The opinion of the Public Service Commission rendered after the hearings sets forth: "The applicant itself does not desire to distribute gas in any portion of the franchise territory except the village of Bath and has so limited the prayer of its application. The gas is to be distributed and sold by the village of Bath." The record shows that the application was so limited. No evidence was presented to show that distribution of gas by the applicant in any territory outside of the village of Bath was "necessary or convenient for the public service." (Public Service Law; Cons. Laws, ch. 48, § 68.) Opposition to the application was based upon the claim that permission granted to the applicant, to construct mains for the transmission of gas to the village of Bath and its distribution there, was neither necessary nor convenient. Evidence *234 upon that point was presented to the Commission. There was no hearing, except upon an application so limited, and there is nothing in the opinion of the Commission which even suggests that it considered or determined any other matter. The order of the Commission goes further. It grants the permission and approval of the Commission to the exercise by Southern Tier Gas Corporation of all the rights and privileges under the franchises granted by the towns of Thurston, Rathbone, Cameron and Bath.

To the extent that these franchises include the right to distribute gas in these towns, the order of the Public Service Commission is invalid. Its invalidity is not due to the fact that the New York Central Electric Corporation has a competing franchise in that territory in the same towns. The law does not prevent these towns from granting similar franchises to several corporations or the Public Service Commission from granting its permission or approval to the exercise by each of these corporations of any of the rights and privileges under the franchises so granted, "if the circumstances of the situation make it necessary and convenient for the public." (PublicService Interstate Transportation Co. v. Public Service Comm.,258 N.Y. 455, 461.) The power of the Commission to give such permission and approval is broad but not arbitrary. It may be exercised only where there is a determination "after due hearing." (Public Service Law, § 68.) To the extent that the order exceeds the scope of the hearing upon the application and is not supported by evidence, the order exceeds the jurisdiction of the Commission.

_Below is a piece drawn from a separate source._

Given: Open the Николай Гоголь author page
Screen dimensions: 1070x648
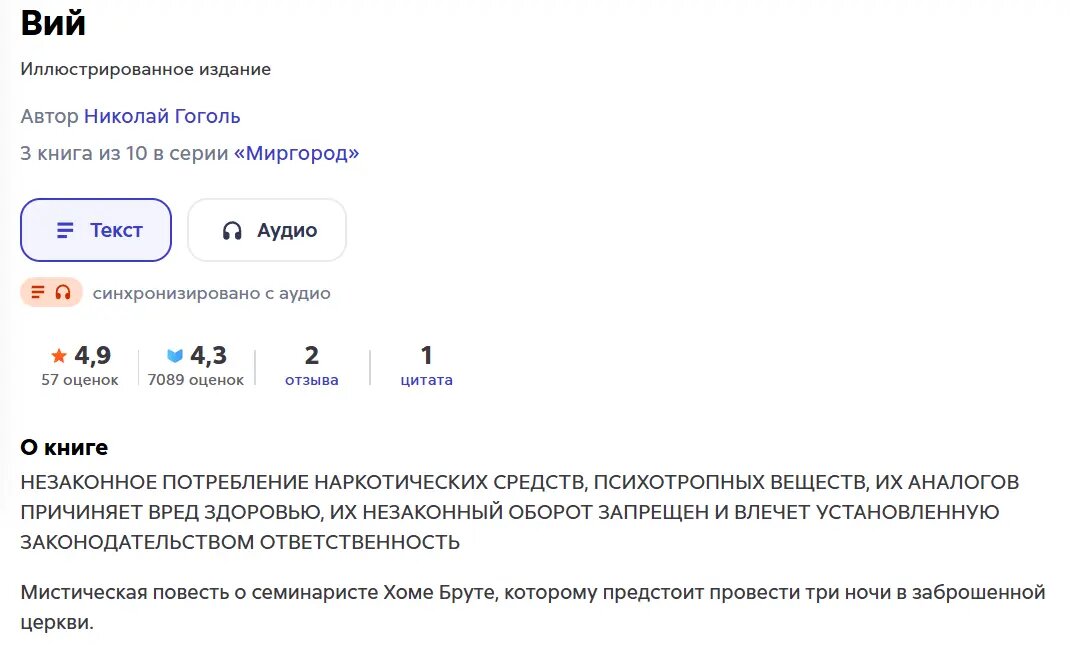Looking at the screenshot, I should (x=161, y=116).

There lies its essential vice.

We are told that evidence to support the Commission's determination that the exercise of a franchise to distribute gas to the towns of Cameron, Thurston and Rathbone is necessary and convenient may be found in the fact that these towns granted such a franchise to the Southern Tier Gas Corporation a few months after they had granted a *235 similar franchise to the New York Central Electric Corporation. The State prohibits the exercise of a right or privilege under a franchise until there has been an independent determination by the Public Service Commission after "due hearing." The Commission is not permitted to substitute the discretion of the municipal authorities for its own determination.

The determination of the Commission properly arrived at after due hearing that the application of the Southern Tier Gas Corporation for the construction of a gas transmission line is necessary and convenient for the public service is valid. The permission to exercise the privilege under its franchises to distribute gas in the towns of Rathbone, Cameron, Thurston and Bath is invalid. The invalid portions are separable from the valid. If after "due hearing" it shall appear that exercise by the Southern Tier Gas Corporation of all the rights and privileges under its franchises granted by those towns is necessary and convenient, the Commission may hereafter grant its permission or approval. The entire course of the proceedings, including the opinion of the Commission, demonstrates that its approval of the application as limited at the hearings was not conditioned upon any exercise of the wider rights or privileges.

The order should be modified in accordance with this opinion and as so modified affirmed, with costs to the appellant.

POUND, Ch. J., CRANE, O'BRIEN, HUBBS and CROUCH, JJ., concur; KELLOGG, J., not sitting.